Written instruction: List every line in the entries below that contains the word "Wins", matching case exactly.

────────────────────

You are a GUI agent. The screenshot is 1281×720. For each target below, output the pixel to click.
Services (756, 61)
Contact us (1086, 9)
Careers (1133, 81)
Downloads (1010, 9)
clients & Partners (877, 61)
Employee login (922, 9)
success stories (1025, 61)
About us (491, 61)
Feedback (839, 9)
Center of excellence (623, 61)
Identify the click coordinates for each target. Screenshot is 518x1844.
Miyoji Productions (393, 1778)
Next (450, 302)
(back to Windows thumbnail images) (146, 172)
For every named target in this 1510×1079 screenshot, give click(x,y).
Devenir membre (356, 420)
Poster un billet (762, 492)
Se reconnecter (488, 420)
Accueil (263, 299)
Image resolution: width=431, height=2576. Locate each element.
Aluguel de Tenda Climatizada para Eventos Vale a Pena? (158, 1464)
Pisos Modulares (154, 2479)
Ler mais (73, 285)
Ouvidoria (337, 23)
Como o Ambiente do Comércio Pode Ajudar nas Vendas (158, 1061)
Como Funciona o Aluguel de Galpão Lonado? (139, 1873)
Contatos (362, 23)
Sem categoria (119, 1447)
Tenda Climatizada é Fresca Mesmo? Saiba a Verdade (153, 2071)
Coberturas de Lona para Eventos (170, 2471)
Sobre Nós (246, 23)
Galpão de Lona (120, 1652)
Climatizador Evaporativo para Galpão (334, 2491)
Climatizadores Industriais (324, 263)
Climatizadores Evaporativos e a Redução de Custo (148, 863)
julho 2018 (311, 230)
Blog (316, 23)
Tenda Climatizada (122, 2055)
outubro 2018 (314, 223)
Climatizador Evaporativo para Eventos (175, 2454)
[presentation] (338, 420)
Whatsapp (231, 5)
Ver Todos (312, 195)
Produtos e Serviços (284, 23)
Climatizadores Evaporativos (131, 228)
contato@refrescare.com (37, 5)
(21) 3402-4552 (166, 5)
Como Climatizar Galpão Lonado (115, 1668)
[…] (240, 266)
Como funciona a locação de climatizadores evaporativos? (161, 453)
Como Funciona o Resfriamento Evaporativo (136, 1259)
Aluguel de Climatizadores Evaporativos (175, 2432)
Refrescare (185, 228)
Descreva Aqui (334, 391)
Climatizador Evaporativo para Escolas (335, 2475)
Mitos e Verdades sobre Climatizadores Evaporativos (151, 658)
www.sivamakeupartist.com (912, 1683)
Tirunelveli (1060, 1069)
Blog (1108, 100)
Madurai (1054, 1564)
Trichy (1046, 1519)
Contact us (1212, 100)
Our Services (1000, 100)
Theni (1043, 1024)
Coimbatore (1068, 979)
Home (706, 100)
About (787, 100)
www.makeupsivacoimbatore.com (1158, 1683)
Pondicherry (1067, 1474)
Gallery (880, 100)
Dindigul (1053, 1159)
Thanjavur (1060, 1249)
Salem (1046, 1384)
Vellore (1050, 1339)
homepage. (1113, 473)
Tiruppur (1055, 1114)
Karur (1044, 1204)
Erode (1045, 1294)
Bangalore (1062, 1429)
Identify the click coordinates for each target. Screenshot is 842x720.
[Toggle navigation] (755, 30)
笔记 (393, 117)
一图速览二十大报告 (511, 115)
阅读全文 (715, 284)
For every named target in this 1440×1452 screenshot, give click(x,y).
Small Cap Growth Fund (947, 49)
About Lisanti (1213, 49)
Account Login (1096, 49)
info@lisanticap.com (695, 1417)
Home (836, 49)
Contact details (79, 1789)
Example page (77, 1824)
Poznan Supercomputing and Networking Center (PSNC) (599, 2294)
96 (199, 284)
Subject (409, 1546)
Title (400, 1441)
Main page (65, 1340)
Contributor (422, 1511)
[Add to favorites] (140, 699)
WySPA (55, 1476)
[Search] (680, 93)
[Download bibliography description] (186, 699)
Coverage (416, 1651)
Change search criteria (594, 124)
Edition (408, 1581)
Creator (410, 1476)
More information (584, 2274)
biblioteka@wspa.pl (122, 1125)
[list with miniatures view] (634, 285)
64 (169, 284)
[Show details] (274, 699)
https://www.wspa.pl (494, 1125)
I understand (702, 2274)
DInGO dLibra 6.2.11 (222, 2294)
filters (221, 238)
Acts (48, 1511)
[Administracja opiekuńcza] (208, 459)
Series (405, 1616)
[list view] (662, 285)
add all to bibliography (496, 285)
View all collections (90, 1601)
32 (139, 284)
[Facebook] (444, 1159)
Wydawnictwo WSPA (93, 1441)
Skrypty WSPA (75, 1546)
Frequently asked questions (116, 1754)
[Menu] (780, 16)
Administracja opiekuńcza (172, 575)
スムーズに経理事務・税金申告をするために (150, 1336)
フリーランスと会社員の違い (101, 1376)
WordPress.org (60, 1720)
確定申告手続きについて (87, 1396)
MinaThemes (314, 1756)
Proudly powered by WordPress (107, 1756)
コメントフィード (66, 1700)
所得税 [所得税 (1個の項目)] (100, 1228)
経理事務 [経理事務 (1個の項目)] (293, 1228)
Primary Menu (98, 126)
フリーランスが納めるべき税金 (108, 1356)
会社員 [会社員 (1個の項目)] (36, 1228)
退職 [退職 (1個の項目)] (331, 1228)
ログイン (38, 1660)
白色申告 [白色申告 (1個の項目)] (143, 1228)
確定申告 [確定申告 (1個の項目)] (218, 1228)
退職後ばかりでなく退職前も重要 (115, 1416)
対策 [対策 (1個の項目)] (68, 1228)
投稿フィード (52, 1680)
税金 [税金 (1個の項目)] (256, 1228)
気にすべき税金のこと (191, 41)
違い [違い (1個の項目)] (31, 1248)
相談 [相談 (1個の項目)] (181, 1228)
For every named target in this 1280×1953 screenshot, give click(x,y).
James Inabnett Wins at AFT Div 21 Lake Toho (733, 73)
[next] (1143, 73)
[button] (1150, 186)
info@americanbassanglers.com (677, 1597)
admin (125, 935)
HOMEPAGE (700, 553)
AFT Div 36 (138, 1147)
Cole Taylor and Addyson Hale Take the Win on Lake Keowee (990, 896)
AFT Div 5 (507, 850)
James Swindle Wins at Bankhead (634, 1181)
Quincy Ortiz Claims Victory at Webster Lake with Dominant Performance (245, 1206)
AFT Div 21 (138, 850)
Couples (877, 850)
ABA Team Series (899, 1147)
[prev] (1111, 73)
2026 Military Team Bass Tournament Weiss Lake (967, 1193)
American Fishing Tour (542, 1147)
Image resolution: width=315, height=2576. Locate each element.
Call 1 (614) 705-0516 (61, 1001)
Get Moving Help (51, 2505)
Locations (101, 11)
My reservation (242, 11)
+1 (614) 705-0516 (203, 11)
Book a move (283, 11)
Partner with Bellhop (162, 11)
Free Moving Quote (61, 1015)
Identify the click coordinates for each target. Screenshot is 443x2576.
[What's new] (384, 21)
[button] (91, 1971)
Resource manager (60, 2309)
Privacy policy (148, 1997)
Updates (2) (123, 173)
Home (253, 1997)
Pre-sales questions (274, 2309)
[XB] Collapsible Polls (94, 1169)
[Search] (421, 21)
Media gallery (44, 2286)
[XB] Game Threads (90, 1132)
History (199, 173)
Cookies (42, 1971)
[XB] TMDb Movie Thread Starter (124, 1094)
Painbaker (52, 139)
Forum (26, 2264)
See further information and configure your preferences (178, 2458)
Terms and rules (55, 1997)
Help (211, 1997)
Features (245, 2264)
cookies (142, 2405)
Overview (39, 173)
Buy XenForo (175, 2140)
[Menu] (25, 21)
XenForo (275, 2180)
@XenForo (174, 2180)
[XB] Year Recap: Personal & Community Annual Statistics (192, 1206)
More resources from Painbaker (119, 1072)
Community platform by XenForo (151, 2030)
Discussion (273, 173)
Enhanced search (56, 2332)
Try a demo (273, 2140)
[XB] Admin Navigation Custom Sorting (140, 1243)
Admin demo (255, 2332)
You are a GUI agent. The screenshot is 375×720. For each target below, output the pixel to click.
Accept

────────────────────

Reply to the task:
James Inabnett Wins at AFT Div 21 Lake Toho (733, 73)
James Swindle Wins at Bankhead (634, 1181)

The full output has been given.